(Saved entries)

□ □ □ □

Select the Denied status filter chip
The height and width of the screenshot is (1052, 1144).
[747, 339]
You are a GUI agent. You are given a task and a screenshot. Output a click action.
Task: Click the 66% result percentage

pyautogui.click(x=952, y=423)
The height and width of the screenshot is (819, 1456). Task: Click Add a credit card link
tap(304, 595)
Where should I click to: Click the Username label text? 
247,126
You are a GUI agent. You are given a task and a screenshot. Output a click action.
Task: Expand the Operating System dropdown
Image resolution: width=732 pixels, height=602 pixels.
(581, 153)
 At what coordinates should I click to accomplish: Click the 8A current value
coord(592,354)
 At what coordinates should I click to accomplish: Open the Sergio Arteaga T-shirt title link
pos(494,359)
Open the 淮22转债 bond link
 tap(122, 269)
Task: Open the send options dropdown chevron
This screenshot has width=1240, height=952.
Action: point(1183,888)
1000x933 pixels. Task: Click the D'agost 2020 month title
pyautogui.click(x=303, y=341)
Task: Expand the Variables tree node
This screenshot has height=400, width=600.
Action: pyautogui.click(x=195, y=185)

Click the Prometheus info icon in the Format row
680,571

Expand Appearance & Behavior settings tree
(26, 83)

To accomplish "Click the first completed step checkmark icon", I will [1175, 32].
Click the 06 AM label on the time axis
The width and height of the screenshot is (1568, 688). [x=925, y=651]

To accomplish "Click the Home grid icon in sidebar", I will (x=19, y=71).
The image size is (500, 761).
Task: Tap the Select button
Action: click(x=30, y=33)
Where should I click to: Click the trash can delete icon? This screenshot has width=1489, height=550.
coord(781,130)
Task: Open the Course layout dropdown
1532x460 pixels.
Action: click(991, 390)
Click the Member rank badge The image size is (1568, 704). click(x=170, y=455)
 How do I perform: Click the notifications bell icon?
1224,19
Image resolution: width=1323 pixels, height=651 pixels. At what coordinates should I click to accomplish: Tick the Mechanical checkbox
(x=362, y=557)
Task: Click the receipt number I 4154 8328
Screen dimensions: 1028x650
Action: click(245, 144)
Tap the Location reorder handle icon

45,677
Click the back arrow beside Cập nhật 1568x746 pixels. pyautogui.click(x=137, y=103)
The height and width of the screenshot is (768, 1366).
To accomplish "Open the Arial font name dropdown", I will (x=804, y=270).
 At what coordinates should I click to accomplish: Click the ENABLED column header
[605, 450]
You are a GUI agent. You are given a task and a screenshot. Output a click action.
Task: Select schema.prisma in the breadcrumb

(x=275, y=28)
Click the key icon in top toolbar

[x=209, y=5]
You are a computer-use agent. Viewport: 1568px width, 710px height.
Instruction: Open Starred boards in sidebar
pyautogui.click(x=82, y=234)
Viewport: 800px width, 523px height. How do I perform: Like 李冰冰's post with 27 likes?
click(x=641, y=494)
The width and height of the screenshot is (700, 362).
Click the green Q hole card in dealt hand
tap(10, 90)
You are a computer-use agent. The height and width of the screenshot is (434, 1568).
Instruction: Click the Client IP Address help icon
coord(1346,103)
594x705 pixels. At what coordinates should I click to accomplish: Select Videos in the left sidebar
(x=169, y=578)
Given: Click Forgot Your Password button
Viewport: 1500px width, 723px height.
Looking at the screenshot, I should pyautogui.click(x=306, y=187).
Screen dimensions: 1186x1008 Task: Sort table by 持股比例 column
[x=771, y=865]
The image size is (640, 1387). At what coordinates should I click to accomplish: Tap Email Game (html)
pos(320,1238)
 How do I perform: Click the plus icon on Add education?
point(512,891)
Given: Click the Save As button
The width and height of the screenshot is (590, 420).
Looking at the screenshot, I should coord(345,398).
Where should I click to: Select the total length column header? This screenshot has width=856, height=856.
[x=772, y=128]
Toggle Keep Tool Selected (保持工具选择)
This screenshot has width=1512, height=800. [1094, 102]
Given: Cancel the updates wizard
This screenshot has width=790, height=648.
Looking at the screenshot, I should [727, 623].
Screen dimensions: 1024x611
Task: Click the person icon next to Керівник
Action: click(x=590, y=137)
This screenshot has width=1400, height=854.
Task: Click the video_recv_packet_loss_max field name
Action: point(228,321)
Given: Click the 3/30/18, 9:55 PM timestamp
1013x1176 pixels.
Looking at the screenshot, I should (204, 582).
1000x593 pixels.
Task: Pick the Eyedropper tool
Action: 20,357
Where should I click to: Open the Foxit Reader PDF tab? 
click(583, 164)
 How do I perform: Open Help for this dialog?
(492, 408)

□ □ □ □

**WORK INSTRUCTION**
The records above need to be returned in full, with nothing altered.

**TASK ANSWER**
Select the Denied status filter chip
The height and width of the screenshot is (1052, 1144).
[747, 339]
You are a GUI agent. You are given a task and a screenshot. Output a click action.
Task: Click the 66% result percentage

pyautogui.click(x=952, y=423)
The height and width of the screenshot is (819, 1456). Task: Click Add a credit card link
tap(304, 595)
Where should I click to: Click the Username label text? 
247,126
You are a GUI agent. You are given a task and a screenshot. Output a click action.
Task: Expand the Operating System dropdown
Image resolution: width=732 pixels, height=602 pixels.
(581, 153)
 At what coordinates should I click to accomplish: Click the 8A current value
coord(592,354)
 At what coordinates should I click to accomplish: Open the Sergio Arteaga T-shirt title link
pos(494,359)
Open the 淮22转债 bond link
 tap(122, 269)
Task: Open the send options dropdown chevron
This screenshot has width=1240, height=952.
Action: point(1183,888)
1000x933 pixels. Task: Click the D'agost 2020 month title
pyautogui.click(x=303, y=341)
Task: Expand the Variables tree node
This screenshot has height=400, width=600.
Action: pyautogui.click(x=195, y=185)

Click the Prometheus info icon in the Format row
680,571

Expand Appearance & Behavior settings tree
(26, 83)

To accomplish "Click the first completed step checkmark icon", I will [1175, 32].
Click the 06 AM label on the time axis
The width and height of the screenshot is (1568, 688). [x=925, y=651]

To accomplish "Click the Home grid icon in sidebar", I will (x=19, y=71).
The image size is (500, 761).
Task: Tap the Select button
Action: click(x=30, y=33)
Where should I click to: Click the trash can delete icon? This screenshot has width=1489, height=550.
coord(781,130)
Task: Open the Course layout dropdown
1532x460 pixels.
Action: click(991, 390)
Click the Member rank badge The image size is (1568, 704). click(x=170, y=455)
 How do I perform: Click the notifications bell icon?
1224,19
Image resolution: width=1323 pixels, height=651 pixels. At what coordinates should I click to accomplish: Tick the Mechanical checkbox
(x=362, y=557)
Task: Click the receipt number I 4154 8328
Screen dimensions: 1028x650
Action: click(245, 144)
Tap the Location reorder handle icon

45,677
Click the back arrow beside Cập nhật 1568x746 pixels. pyautogui.click(x=137, y=103)
The height and width of the screenshot is (768, 1366).
To accomplish "Open the Arial font name dropdown", I will (x=804, y=270).
 At what coordinates should I click to accomplish: Click the ENABLED column header
[605, 450]
You are a GUI agent. You are given a task and a screenshot. Output a click action.
Task: Select schema.prisma in the breadcrumb

(x=275, y=28)
Click the key icon in top toolbar

[x=209, y=5]
You are a computer-use agent. Viewport: 1568px width, 710px height.
Instruction: Open Starred boards in sidebar
pyautogui.click(x=82, y=234)
Viewport: 800px width, 523px height. How do I perform: Like 李冰冰's post with 27 likes?
click(x=641, y=494)
The width and height of the screenshot is (700, 362).
Click the green Q hole card in dealt hand
tap(10, 90)
You are a computer-use agent. The height and width of the screenshot is (434, 1568).
Instruction: Click the Client IP Address help icon
coord(1346,103)
594x705 pixels. At what coordinates should I click to accomplish: Select Videos in the left sidebar
(x=169, y=578)
Given: Click Forgot Your Password button
Viewport: 1500px width, 723px height.
Looking at the screenshot, I should pyautogui.click(x=306, y=187).
Screen dimensions: 1186x1008 Task: Sort table by 持股比例 column
[x=771, y=865]
The image size is (640, 1387). At what coordinates should I click to accomplish: Tap Email Game (html)
pos(320,1238)
 How do I perform: Click the plus icon on Add education?
point(512,891)
Given: Click the Save As button
The width and height of the screenshot is (590, 420).
Looking at the screenshot, I should coord(345,398).
Where should I click to: Select the total length column header? This screenshot has width=856, height=856.
[x=772, y=128]
Toggle Keep Tool Selected (保持工具选择)
This screenshot has width=1512, height=800. [1094, 102]
Given: Cancel the updates wizard
This screenshot has width=790, height=648.
Looking at the screenshot, I should [727, 623].
Screen dimensions: 1024x611
Task: Click the person icon next to Керівник
Action: click(x=590, y=137)
This screenshot has width=1400, height=854.
Task: Click the video_recv_packet_loss_max field name
Action: point(228,321)
Given: Click the 3/30/18, 9:55 PM timestamp
1013x1176 pixels.
Looking at the screenshot, I should (204, 582).
1000x593 pixels.
Task: Pick the Eyedropper tool
Action: 20,357
Where should I click to: Open the Foxit Reader PDF tab? 
click(583, 164)
 How do I perform: Open Help for this dialog?
(492, 408)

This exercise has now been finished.